▶ _EXERCISE_:
Rewrite the part of the snowmobile guide starting at "How to Pick a SnowmobileHOW" and ending at "electric starting mechanism.", putting "sled" wherever "bicycle" appears.
#### GIVEN TEXT
How to Pick a SnowmobileHOW TO PICK A
SNOWMOBILE

Justin Panagapko

Before snowmobiling became a sport, the vehicles were originally created in order to traverse the winter landscape in Canada. The idea was first conceived by Joseph-Armand Bombardier, who was a teenager at the time. The young man used a conventional bicycle as the main component of his invention and added rails to propel the bike across the snow. Other devices emerged that included paddles. Steam power was added. Carl Eliason filed the first patent for the “motor toboggan” in 1927. In the decades that followed, the machines evolved.

Snowmobile by Type

When thinking of investing in snowmobiles, prospective buyers need to choose from different types of machines. Entry-level machines have a basic design, are lightweight and a low-powered 70 hp or less motor. The vehicles might also have an electric starting mechanism.

Performance models are heavier, bulkier, and have heavy-duty suspensions. The engines have a minimum output of 85 hp. They commonly feature electric start and maneuver easier for the experienced individual who requires a machine that has optimal power and performance.

Sport Trail devices are made for the aggressive rider. The machines are lightweight but have durable suspensions. The snowmobiles are appropriate for novice and intermediate riders.

Touring snowmobiles are constructed as large, heavy machines that are not meant for agility. The track lengths are also longer. The machines have comfort features that include fancier seats and backrests. In short, the machines are used for leisurely treks across snowy terrain.
########
#### SUPPLIED DATA
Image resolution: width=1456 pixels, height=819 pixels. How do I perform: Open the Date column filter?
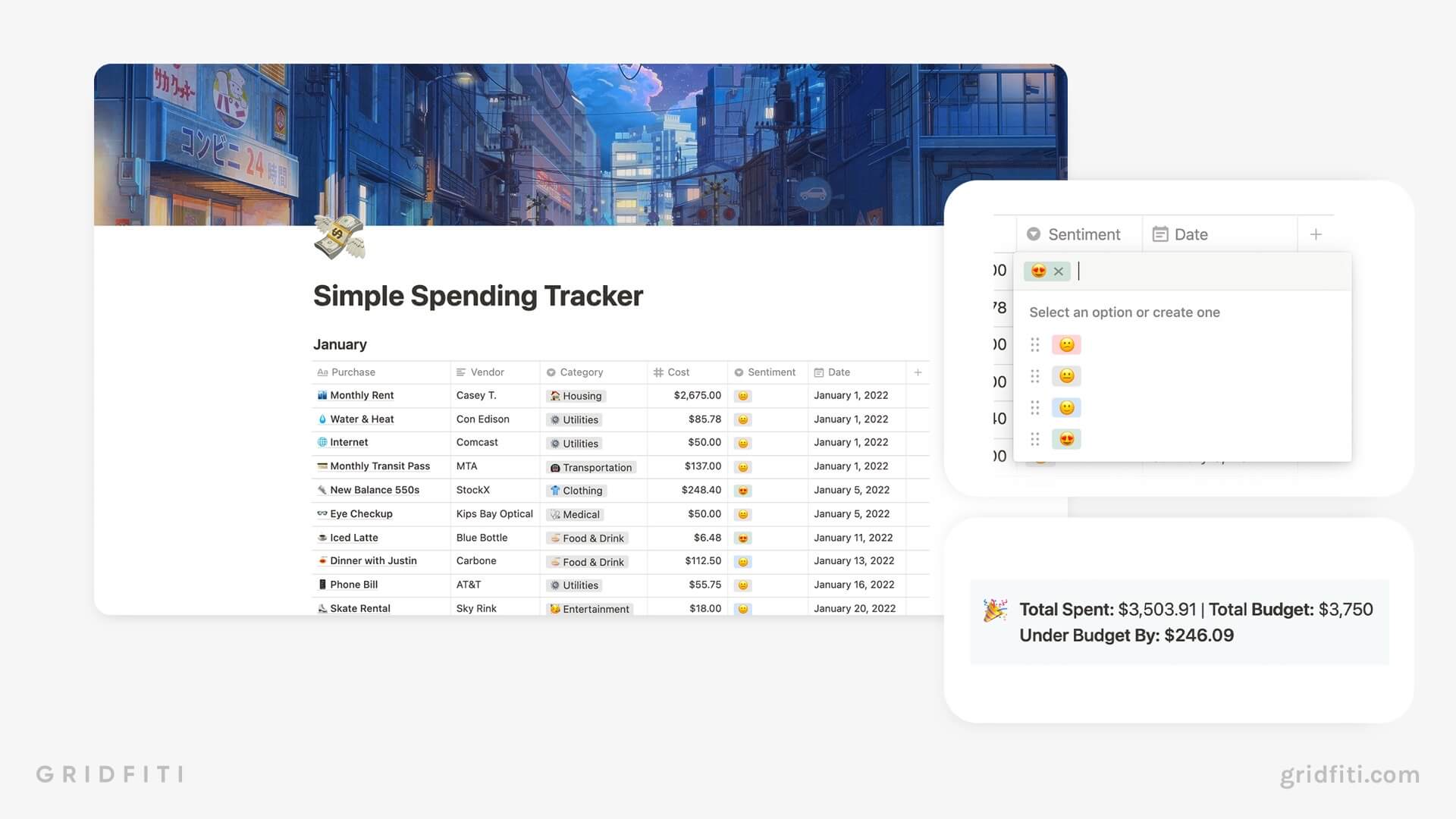[838, 371]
########
▶ _REPLY TO THE EXERCISE_:
How to Pick a SnowmobileHOW TO PICK A
SNOWMOBILE

Justin Panagapko

Before snowmobiling became a sport, the vehicles were originally created in order to traverse the winter landscape in Canada. The idea was first conceived by Joseph-Armand Bombardier, who was a teenager at the time. The young man used a conventional sled as the main component of his invention and added rails to propel the bike across the snow. Other devices emerged that included paddles. Steam power was added. Carl Eliason filed the first patent for the “motor toboggan” in 1927. In the decades that followed, the machines evolved.

Snowmobile by Type

When thinking of investing in snowmobiles, prospective buyers need to choose from different types of machines. Entry-level machines have a basic design, are lightweight and a low-powered 70 hp or less motor. The vehicles might also have an electric starting mechanism.